Partially. dev/LOG.md (2026-01-19 entry) is blunt about the limits:
Hyperparameters are scale-dependent. What works at d12 doesn’t transfer to d20. The elaborate fine-tuning that won at d12 actively hurts at d20. Don’t over-tune on small proxies. Validate at target scale before shipping.
So the explicit width/batch/data-size rules above get you into the right neighborhood, but the last few percent still needs retuning at target scale. This is the practical reality of μP-style transfer outside the idealized regime — Muon’s width invariance + 1/√n AdamW scaling is a good starting point, not a zero-shot guarantee.
MoE (Mixture of Experts)
Q: How does the MoE layer work?
Drop-in replacement for the dense MLP. For each token:
- Sigmoid router scores all experts:
sigmoid(gate(x))→(T, E) - Top-K experts selected per token (with auxiliary-loss-free bias from DeepSeekV3)
- Tokens sorted by expert assignment for contiguous processing
- Pre-multiplied by routing scores before expert computation
- Routed experts process via
grouped_mm(single kernel per projection) - Shared expert processes ALL tokens via standard dense matmul
- Outputs scattered back and summed: routed + shared
Key sizing: expert_hidden_dim = round(4 * dim / (top_k + num_shared) / 128) * 128 ensures iso-FLOP with dense MLP.
Q: Why token_ids = token_indices_sorted // self.top_k?
selected_experts is (T, K).

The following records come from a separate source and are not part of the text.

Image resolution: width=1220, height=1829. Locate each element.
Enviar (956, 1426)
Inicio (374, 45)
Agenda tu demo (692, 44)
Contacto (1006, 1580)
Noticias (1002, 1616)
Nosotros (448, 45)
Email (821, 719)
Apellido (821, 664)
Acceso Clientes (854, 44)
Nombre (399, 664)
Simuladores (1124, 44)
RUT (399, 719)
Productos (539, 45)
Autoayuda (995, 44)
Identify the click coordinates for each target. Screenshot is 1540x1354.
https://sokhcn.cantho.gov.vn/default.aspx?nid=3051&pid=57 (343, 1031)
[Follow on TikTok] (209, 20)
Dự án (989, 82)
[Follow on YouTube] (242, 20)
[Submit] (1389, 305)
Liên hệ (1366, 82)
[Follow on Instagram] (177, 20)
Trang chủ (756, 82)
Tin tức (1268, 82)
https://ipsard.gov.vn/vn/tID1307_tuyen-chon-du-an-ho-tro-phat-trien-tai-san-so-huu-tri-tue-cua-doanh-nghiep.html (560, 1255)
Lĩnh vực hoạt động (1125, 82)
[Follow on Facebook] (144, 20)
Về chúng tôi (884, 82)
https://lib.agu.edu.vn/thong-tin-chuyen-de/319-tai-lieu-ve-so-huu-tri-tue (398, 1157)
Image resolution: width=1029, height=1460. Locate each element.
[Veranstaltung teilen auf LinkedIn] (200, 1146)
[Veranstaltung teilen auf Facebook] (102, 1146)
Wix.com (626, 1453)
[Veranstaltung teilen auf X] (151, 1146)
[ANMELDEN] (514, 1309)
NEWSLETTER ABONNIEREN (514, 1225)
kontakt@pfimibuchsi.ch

Flattened to (T*K,), positions [0..K-1] = token 0, [K..2K-1] = token 1, etc. token_indices_sorted are indices into this flat array, so // top_k recovers the original token index.
Limitations
The d32 model is available for chat at nanochat.karpathy.ai. From the official training log:
- 1.88B total parameters, 12.1B FLOPs per token
- 37.6B training tokens (tokens:params ratio = 20.0)
- 71,680 iterations on 8 GPUs, ~31 hours total
- Final validation BPB: 0.7236, CORE metric: 0.3274, MFU: 51.79%
While it demonstrates the full pipeline works end-to-end, the model frequently halluccinates and lacks factual knowledge. This is understandable, 1.88B params with 37.6B tokens is tiny compared to production models (e.g. Llama 3 8B trained on 15T tokens). Nanochat’s value is as a research and educational codebase, not as a general-purpose chat model.